* AUFGABENZIEL *
Gib alles von der Zeile mit „Where should I“ bis hinunter zur Zeile mit „(x=1878, y=60)“ erneut aus, die Anfragen eingeschlossen, und skaliere dabei jede Koordinate in den Antworten mit dem Faktor 2,1, gerundet auf ganze Zahlen mit Hälften aufwärts. Lass die Bilder in der Ausgabe weg.

=== QUELLDATEN ===

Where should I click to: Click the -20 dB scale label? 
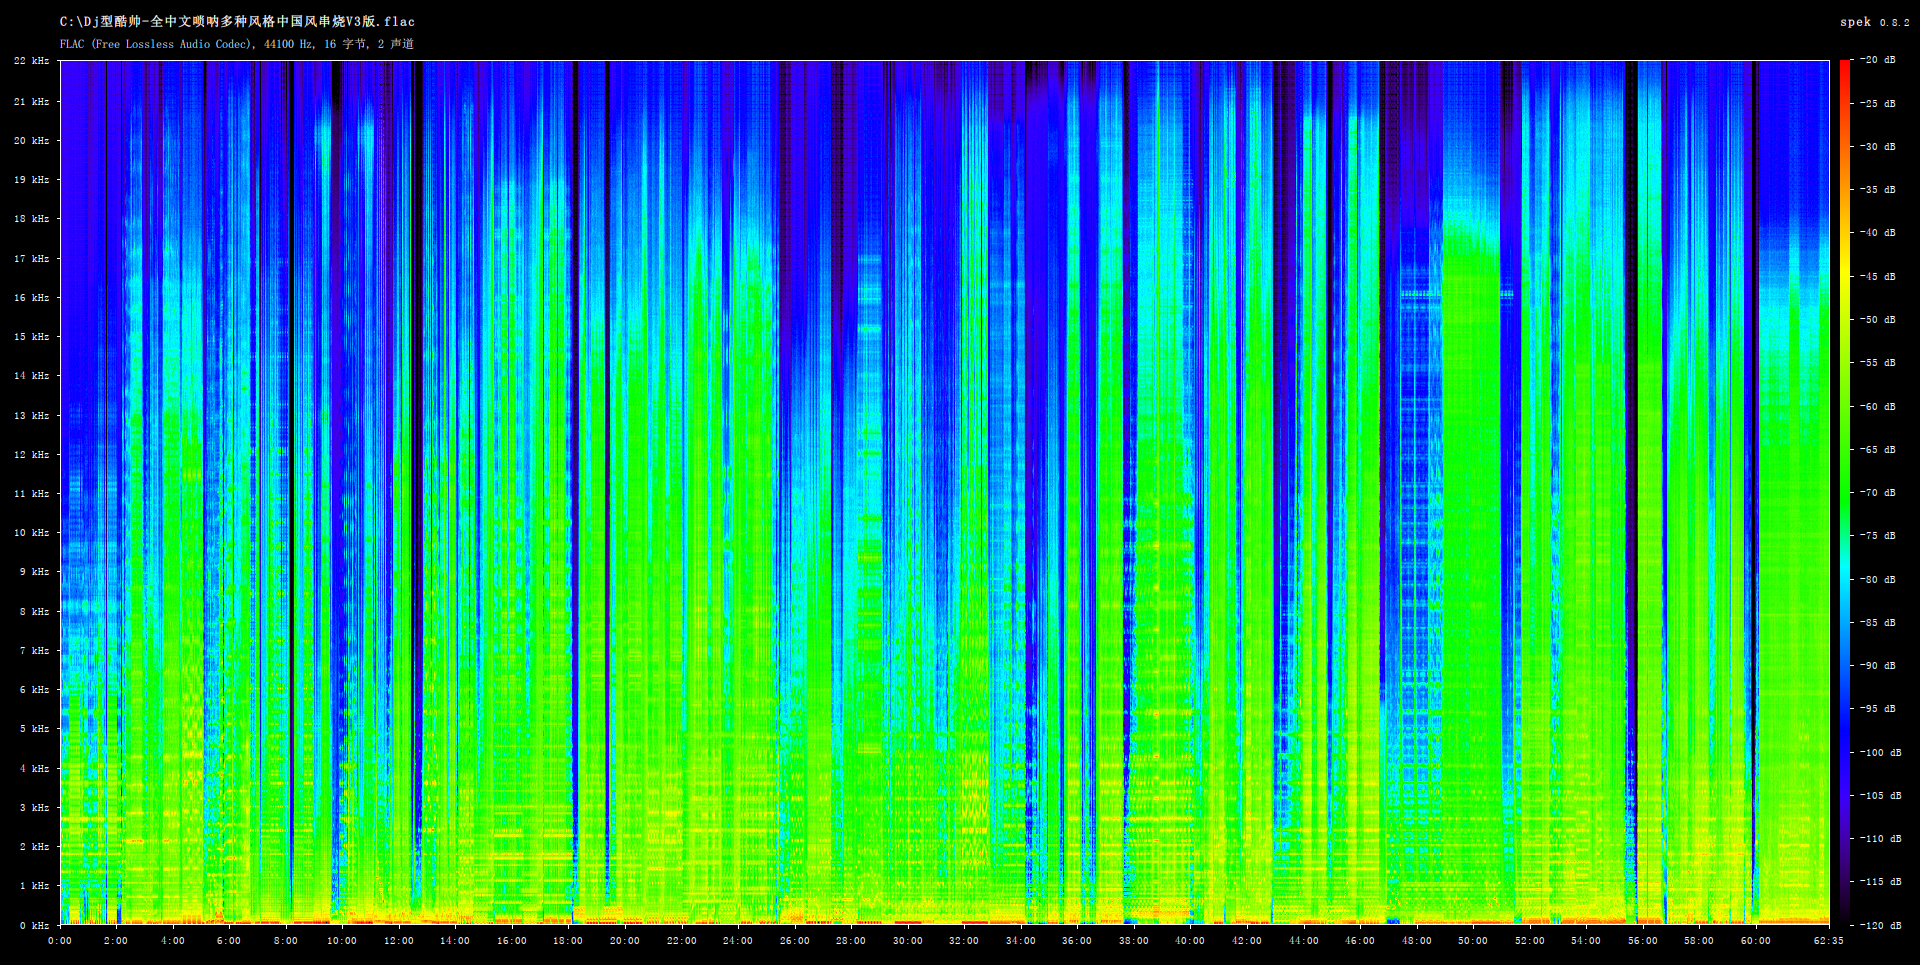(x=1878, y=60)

===
=== QUELLDATEN ===

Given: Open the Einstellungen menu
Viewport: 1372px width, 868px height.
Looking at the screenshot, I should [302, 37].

===

* MUSTERLÖSUNG *
Where should I click to: Click the -20 dB scale label? 
(x=3944, y=126)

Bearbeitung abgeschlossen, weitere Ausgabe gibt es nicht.